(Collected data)

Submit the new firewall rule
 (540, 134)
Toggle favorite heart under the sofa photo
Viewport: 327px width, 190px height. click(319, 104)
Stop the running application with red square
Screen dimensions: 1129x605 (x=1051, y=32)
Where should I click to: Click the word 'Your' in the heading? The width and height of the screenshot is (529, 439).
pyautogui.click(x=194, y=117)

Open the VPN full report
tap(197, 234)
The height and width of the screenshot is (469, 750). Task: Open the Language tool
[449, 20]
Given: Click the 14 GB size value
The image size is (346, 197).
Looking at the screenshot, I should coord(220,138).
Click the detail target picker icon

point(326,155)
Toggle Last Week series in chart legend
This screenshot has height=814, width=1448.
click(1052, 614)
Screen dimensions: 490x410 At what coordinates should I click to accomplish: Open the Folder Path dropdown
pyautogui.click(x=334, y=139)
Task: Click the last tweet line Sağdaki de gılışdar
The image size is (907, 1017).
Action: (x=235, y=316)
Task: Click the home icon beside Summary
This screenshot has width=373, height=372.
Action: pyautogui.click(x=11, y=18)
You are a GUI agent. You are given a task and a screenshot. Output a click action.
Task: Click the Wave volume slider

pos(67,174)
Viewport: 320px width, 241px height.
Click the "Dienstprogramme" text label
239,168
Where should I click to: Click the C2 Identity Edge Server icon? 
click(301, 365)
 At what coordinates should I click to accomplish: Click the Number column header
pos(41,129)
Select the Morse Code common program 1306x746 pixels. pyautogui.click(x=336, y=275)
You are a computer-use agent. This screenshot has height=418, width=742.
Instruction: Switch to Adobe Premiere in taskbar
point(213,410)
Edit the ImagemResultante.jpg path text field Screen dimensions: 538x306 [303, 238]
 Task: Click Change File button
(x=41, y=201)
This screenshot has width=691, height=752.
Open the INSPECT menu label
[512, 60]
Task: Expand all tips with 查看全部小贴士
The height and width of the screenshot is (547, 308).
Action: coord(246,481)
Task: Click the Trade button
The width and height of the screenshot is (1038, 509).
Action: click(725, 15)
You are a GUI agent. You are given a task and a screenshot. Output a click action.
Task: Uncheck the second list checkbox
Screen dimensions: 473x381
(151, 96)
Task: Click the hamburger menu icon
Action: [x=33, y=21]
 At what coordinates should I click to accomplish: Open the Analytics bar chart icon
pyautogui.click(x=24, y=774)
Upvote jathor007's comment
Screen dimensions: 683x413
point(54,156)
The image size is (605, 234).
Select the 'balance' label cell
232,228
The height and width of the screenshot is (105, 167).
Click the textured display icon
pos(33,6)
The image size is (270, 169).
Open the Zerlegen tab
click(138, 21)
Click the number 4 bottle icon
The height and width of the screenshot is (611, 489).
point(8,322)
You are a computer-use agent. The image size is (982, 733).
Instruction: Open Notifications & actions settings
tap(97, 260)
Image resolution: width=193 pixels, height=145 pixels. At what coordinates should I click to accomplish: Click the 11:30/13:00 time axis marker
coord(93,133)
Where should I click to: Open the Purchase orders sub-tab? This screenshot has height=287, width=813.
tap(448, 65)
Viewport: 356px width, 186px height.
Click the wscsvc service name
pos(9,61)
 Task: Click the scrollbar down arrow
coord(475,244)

_WHAT THE TASK ASKS_
Look above and repeat, character for character, the lines from the first one to the line with "Task: Click the last", counting both.

_WRITTEN ANSWER_
Submit the new firewall rule
 (540, 134)
Toggle favorite heart under the sofa photo
Viewport: 327px width, 190px height. click(319, 104)
Stop the running application with red square
Screen dimensions: 1129x605 (x=1051, y=32)
Where should I click to: Click the word 'Your' in the heading? The width and height of the screenshot is (529, 439).
pyautogui.click(x=194, y=117)

Open the VPN full report
tap(197, 234)
The height and width of the screenshot is (469, 750). Task: Open the Language tool
[449, 20]
Given: Click the 14 GB size value
The image size is (346, 197).
Looking at the screenshot, I should coord(220,138).
Click the detail target picker icon

point(326,155)
Toggle Last Week series in chart legend
This screenshot has height=814, width=1448.
click(1052, 614)
Screen dimensions: 490x410 At what coordinates should I click to accomplish: Open the Folder Path dropdown
pyautogui.click(x=334, y=139)
Task: Click the last tweet line Sağdaki de gılışdar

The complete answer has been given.